┌──

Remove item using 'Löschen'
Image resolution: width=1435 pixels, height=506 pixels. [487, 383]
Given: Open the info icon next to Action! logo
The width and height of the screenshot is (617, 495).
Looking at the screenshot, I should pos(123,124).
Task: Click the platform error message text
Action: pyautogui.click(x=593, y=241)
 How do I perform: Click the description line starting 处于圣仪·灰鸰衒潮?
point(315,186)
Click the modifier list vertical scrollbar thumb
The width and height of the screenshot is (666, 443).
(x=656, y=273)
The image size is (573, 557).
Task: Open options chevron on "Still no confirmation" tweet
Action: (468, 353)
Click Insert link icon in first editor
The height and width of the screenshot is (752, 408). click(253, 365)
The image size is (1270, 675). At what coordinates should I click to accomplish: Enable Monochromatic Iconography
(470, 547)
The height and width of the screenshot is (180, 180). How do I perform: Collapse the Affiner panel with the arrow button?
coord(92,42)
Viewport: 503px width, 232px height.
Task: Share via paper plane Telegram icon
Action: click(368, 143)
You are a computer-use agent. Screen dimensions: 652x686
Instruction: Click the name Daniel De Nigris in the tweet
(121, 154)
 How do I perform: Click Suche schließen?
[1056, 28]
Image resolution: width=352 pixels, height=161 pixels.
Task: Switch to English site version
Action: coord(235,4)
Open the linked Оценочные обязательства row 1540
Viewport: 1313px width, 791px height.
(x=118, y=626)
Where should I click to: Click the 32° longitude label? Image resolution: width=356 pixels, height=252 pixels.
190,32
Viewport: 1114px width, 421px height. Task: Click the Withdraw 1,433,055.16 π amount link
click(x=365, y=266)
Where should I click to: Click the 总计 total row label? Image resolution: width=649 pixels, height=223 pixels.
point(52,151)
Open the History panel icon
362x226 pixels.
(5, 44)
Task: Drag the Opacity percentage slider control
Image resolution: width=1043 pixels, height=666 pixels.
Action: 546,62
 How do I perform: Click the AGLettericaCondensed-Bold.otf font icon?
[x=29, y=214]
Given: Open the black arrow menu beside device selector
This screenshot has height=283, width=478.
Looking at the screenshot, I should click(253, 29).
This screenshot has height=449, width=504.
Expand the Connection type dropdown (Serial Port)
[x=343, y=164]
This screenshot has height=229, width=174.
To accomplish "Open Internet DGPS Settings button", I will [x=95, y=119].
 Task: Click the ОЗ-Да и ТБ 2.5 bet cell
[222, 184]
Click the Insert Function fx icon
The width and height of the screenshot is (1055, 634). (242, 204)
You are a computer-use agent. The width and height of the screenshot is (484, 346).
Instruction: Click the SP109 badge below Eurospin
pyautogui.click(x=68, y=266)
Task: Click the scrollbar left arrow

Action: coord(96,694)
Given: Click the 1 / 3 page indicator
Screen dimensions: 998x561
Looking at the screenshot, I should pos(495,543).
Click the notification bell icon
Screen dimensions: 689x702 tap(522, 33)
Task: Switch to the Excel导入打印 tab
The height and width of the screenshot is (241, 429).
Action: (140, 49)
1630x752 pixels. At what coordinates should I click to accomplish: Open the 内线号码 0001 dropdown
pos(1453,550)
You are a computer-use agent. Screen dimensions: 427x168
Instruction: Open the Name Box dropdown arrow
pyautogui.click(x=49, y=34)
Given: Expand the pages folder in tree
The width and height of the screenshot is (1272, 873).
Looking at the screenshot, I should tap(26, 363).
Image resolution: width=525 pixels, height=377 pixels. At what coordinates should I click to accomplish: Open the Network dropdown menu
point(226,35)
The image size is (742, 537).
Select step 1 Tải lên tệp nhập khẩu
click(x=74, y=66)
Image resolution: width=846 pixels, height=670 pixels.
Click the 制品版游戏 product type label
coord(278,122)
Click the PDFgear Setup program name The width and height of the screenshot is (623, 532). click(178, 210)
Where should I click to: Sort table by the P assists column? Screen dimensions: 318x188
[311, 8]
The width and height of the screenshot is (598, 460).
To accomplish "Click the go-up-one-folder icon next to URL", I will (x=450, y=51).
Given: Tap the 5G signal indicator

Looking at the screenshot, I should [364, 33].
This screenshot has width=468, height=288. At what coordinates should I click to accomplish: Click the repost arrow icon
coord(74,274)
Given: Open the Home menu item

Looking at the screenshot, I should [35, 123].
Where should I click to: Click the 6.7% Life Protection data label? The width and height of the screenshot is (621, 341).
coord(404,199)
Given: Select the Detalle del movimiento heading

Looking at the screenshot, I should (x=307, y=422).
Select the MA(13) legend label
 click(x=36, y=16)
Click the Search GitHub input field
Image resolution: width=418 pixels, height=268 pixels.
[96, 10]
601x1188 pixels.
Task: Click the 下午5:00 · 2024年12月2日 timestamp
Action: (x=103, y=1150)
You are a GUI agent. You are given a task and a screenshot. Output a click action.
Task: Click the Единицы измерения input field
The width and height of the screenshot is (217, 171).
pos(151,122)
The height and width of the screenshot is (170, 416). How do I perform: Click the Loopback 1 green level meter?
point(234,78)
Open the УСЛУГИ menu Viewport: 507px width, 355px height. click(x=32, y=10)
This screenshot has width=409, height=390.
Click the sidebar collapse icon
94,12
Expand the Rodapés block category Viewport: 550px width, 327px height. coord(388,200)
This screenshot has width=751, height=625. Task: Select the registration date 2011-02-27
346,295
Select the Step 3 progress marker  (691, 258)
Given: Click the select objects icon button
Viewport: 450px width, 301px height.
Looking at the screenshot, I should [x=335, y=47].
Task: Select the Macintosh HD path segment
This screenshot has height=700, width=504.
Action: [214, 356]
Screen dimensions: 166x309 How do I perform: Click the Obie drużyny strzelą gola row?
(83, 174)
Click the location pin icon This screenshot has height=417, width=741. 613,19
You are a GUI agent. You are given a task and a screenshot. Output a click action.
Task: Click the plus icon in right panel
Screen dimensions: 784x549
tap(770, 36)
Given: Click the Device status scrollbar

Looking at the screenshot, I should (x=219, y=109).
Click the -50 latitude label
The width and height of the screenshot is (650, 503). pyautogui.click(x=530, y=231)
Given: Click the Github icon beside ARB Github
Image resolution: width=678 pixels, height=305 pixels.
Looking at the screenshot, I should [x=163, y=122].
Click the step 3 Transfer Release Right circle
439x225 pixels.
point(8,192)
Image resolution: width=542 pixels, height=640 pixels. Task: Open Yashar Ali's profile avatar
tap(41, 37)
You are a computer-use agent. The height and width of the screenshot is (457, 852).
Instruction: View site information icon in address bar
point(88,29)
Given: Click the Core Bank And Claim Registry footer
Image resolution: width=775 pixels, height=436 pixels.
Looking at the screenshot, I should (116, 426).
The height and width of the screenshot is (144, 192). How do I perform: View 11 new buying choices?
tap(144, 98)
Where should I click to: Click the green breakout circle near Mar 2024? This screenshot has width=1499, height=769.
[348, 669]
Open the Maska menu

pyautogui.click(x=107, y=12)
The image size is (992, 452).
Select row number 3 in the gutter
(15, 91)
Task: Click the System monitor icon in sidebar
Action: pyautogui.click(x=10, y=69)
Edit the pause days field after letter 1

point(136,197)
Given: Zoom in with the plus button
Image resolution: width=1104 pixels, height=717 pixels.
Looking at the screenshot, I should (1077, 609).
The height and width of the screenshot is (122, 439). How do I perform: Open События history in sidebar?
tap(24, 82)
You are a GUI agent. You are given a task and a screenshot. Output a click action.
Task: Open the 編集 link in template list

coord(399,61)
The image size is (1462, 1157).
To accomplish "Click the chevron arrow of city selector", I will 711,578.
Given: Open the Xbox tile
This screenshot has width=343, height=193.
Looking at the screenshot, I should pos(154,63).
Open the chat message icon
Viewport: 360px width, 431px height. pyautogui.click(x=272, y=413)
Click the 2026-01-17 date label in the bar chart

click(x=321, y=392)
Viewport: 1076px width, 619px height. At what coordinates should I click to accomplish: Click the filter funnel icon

└──

Problem to solve — Which lines in the records above contain the word "selector"? Copy each one.

Response area —
Given: Open the black arrow menu beside device selector
To accomplish "Click the chevron arrow of city selector", I will 711,578.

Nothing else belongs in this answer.